Gauge bosons correspond to wormhole contacts-pieces of CP_{2} type vacuum extremals with Euclidian signature of metric connecting two Minkowskian space-time sheets. There are two wormhole throats so that gauge bosons are classified by pairs (g_{1},g_{2}) of genera for throats. It is natural to arrange fermions and bosons to representations of dynamical SU(3) group which could be called flavour SU(3) but having not much to do with the ancient flavor SU(3) of Gell-Mann. For fermions/antifermions one obtains triplets/antitriplets and for gauge bosons octet and singlet as the tensor product of triplet and anti-triplet. Singlet is identified as ordinary gauge bosons and octet gives rise to exotic gauge bosons inducing flavor changing neutral currents. If the p-adic mass scale of the exotics is higher than that for standard gauge bosons, one can understand their experimental absence.

CKM mixing in TGD framework is induced by different mixings of topologies of wormhole throat in the case of U and D type quarks. In absence of this mixing the neutral flavor changing currents would change the flavor of both interacting fermions: in the recent case electron and u or c quark transforming to top quark. Already these reactions would be something completely new and could be mediated by both gluons, Z^{0} bosons and also by W bosons in which new kind of charged flavor changing current would be in question.

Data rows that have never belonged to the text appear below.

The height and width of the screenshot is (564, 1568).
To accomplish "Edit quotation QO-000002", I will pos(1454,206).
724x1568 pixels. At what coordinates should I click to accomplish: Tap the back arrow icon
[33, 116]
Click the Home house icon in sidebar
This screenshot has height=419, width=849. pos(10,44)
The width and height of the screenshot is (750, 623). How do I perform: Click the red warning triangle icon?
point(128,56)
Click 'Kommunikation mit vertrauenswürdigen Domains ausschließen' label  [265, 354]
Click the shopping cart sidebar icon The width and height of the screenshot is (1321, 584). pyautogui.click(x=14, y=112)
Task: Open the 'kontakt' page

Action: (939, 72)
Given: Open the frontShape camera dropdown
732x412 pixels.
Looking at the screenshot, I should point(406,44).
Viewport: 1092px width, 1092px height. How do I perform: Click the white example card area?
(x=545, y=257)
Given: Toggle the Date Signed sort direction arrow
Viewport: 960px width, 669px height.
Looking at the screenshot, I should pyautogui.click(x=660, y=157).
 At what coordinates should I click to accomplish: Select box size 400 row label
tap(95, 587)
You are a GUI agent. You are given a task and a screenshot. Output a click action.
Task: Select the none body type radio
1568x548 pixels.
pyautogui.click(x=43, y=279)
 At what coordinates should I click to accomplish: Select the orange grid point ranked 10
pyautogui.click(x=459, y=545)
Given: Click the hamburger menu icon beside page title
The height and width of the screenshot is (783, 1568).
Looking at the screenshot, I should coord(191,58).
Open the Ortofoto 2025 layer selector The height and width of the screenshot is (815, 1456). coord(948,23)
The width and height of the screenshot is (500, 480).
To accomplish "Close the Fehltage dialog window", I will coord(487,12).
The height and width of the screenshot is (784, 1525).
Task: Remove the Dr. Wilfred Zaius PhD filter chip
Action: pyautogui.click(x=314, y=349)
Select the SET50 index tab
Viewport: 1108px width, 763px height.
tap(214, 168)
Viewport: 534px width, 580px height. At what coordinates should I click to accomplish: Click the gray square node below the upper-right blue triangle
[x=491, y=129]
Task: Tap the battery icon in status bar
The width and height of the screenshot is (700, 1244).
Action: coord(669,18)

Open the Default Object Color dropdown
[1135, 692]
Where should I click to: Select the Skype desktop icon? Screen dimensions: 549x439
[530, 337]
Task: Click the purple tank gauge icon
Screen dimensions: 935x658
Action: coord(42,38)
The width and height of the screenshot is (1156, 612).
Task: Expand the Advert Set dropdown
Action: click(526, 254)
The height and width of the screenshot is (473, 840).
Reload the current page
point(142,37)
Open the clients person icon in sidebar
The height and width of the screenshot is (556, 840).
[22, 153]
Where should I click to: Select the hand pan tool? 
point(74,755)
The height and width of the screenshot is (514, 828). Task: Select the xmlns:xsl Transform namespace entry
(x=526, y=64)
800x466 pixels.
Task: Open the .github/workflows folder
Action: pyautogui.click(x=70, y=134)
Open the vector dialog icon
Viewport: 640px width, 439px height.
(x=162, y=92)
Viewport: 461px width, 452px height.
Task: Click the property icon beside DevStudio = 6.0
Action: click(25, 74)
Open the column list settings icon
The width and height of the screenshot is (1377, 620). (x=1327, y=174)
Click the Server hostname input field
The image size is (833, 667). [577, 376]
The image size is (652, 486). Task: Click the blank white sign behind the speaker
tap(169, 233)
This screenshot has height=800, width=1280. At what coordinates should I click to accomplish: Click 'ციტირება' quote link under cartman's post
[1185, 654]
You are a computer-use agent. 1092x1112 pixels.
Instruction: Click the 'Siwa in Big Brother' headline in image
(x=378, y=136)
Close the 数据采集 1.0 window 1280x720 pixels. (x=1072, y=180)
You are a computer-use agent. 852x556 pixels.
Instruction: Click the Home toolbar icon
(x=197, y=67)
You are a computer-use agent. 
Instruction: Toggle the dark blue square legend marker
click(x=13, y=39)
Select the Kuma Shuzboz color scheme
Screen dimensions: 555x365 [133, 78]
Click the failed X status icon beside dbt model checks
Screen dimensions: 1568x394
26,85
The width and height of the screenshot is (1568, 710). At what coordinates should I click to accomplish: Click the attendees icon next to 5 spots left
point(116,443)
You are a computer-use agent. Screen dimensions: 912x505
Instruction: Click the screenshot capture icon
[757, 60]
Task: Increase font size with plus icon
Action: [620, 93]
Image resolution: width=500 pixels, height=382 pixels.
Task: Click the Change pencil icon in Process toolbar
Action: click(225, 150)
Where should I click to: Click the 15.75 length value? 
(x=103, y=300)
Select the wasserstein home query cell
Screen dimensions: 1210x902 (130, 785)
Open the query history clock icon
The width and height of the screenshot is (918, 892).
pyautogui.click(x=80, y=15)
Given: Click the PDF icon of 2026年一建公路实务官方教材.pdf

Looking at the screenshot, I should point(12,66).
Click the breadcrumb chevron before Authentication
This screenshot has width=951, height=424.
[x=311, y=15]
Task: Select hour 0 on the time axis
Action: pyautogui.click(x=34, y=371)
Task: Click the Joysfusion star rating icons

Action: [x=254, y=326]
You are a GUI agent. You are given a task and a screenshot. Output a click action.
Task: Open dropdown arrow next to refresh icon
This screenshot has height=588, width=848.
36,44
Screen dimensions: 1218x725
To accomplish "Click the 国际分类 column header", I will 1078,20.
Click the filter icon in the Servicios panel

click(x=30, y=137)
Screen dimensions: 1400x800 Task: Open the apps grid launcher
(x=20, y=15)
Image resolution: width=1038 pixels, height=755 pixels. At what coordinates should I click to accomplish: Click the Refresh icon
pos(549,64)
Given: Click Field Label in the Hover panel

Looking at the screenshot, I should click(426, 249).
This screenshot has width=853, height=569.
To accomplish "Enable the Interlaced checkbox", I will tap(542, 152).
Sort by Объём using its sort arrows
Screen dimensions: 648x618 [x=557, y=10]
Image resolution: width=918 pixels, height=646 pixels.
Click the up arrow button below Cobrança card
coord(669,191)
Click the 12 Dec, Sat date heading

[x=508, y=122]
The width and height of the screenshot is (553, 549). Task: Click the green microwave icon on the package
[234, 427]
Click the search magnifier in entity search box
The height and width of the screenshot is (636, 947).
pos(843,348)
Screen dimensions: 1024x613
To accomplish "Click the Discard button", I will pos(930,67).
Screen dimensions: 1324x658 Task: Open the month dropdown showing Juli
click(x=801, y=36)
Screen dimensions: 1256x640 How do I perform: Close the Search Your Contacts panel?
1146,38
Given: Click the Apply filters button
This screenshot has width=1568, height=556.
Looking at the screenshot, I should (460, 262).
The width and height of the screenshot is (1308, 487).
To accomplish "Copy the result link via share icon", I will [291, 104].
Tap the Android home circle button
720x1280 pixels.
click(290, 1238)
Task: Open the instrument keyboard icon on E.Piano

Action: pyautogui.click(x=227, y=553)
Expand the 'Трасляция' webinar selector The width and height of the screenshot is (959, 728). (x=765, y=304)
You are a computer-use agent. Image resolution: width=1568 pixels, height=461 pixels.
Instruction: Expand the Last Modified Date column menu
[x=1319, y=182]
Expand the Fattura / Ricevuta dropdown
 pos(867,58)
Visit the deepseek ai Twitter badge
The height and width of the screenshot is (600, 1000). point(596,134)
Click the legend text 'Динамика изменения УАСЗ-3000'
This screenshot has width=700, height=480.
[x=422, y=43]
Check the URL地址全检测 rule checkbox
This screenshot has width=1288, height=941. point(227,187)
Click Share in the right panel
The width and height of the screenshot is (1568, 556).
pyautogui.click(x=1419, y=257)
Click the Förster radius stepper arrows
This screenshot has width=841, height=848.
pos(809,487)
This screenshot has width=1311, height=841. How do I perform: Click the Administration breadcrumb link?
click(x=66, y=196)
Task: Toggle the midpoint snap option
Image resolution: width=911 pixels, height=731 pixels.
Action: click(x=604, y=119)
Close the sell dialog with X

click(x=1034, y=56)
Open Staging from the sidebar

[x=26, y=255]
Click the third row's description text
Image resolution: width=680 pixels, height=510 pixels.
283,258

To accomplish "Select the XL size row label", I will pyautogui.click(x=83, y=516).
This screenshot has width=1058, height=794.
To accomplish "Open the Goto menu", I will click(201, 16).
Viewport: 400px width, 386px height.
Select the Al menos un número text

CKM mixing makes possible also reactions in which only other fermion changes its flavor. In the recent case it would be quark whereas electron would transform to electron rather than muon or τ.

If the top in the wrong place is not just dirt- that is statistical fluctuation - what it very probably is - it could be interpreted as a first evidence for the existence of the predicted octet of gauge bosons inducing flavor changing transitions. Also octets of W bosons and gluons are predicted whereas the possibly detected transition would correspond to the exchange of octet Z^{0}. Also the possibly higher rate for transitions with correlated change of flavor for electron and top (say e to τ and and u to top) could kill the proposal.